A similar tool is now being used to stem the outbreak of diphtheria, a highly contagious disease, among the Rohingya refugees in Cox’s Bazaar. This is WHO’s Early Warning, Alert and Response System (EWARS) which compiles disease alerts from 170 health facilities spread throughout Rohingya refugee camps. The alerts are reviewed and verified by a team who are deployed to the area of incident. This system detected the outbreak of diphtheria early on and it allowed them to find out where the disease is spreading.


The poorest communities around the globe experience significant hurdles to access banking and financial services. This means they have no formal mechanisms for saving or transfering money. This in turn bars them from having access to credit and loan.

M-Pesa disrupted traditional banking by launching mobile banking for the poor in Kenya. This innovation has spread rapidly to other developing countries such as Afghanistan, South Africa, India, Romania, and Albania. The mobile phone-based service allows users to deposit money into their accounts and transfer money for a small transaction fee. By 2019, M-Pesa was processing payments roughly the equivalent of 31% of its GDP. In a continent where 70% of the population are unbanked, M-Pesa has made a mark in providing the poor easy access to financial services.

Remittance costs for diaspora is also a problem ICT is seeking to alleviate. In Serbia, the cost of remittance transfers average at 8% of the amount transferred. Reducing the cost is in the best interest of Serbia’s large diaspora of 800,000. UNDP Serbia is currently piloting a blockchain-based remittances project which will allow users to pay for utilities and groceries purchase using the funds they receive and hopefully reducing the transfer cost to 3%.


The power of blockchain has also found use in the fast-paced and ever changing context of a humanitarian situation. Building Blocks is a project led by WFP that aims to do that by using blockchain technology to facilitate the flow of humanitarian aid. Currently, Syrian refugees in Zaatari Refugee Camp in Jordan need not pay with cash or paper vouchers but by gazing into a black box that scans their eye and immediately recognizes who is making the transaction through iris recognition technology.

© Shada Moghraby / WFP

© Shada Moghraby / WFP

The use of blockchain in this context is to increase transparency of aid flow, not only reducing the cost but also the delay of transfers, and creating a permissioned but secure database of refugees. The same technology is being employed in storing vital personal information for Rohingya refugees in Bangladesh who often flee their homes leaving behind any means of identification.

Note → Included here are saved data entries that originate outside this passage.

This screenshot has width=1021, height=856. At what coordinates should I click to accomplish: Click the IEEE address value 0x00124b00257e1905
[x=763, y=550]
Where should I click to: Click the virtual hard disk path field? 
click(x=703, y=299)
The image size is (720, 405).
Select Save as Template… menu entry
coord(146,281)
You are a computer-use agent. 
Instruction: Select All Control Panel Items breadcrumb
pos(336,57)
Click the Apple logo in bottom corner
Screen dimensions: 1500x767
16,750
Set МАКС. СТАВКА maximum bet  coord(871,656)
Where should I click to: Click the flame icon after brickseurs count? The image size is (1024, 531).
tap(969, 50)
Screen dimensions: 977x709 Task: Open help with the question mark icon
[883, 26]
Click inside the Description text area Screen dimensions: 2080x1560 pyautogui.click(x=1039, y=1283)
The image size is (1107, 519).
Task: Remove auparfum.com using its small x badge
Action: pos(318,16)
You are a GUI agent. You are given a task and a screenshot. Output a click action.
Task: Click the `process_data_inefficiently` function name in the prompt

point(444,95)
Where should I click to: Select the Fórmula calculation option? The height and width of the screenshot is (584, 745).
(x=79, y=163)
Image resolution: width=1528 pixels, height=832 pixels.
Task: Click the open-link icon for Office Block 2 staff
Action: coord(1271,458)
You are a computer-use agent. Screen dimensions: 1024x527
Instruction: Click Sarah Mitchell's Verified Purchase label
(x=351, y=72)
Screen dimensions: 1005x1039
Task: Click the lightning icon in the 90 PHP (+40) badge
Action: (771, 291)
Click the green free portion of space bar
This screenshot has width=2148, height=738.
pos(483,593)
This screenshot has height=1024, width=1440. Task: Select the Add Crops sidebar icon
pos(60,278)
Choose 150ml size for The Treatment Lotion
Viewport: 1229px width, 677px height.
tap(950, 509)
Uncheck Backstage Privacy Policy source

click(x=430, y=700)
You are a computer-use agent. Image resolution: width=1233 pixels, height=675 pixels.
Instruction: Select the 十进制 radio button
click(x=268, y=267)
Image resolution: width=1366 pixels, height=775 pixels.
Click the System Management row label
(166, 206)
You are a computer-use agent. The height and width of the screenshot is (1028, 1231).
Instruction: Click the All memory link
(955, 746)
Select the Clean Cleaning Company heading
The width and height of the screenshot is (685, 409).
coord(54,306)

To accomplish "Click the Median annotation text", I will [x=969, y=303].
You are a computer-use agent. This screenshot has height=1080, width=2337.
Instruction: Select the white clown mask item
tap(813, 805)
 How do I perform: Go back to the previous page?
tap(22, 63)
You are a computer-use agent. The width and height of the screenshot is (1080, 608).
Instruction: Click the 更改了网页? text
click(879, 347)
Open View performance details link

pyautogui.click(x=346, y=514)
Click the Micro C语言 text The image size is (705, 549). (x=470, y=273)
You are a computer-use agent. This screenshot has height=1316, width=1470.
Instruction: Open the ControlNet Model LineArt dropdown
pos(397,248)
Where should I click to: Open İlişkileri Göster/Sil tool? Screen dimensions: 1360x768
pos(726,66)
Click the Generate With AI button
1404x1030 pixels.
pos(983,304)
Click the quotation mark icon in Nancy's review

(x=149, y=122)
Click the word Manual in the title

WFP has also leveraged the use of satellite imagery and aerial images taken by drones to rapidly create accurate maps. This information is crucial in how they estimate refugee population size, assess the accessibility of roads, and how they design their response to the crisis which is important for a population reliant on aid like the Rohingya population in Cox’s Bazaar.


Technology is steadily providing effective and rapid solutions to social problems. Mobile phone usage in the developing world is a strength that is being leveraged to address health crisis, respond to disasters, and provide access to banking. This has also been used to collect much needed data from the field.

Crowdsourcing through social media is also a powerful tool to collect data in dynamic environments. The widespread popularity of social media in developing countries makes it possible to collect information and engage the local population in a short period of time.

Ensuring data transparency and fast deployment are the biggest upsides of blockchain technologies and we can see them now being adopted in humanitarian response around the globe. These technologies cut transfer costs and ensures data cannot be easily manipulated.

These use cases show that technological solutions will continue improving people’s lives and enable policymakers and humanitarian workers to find innovative ways to address important social problems.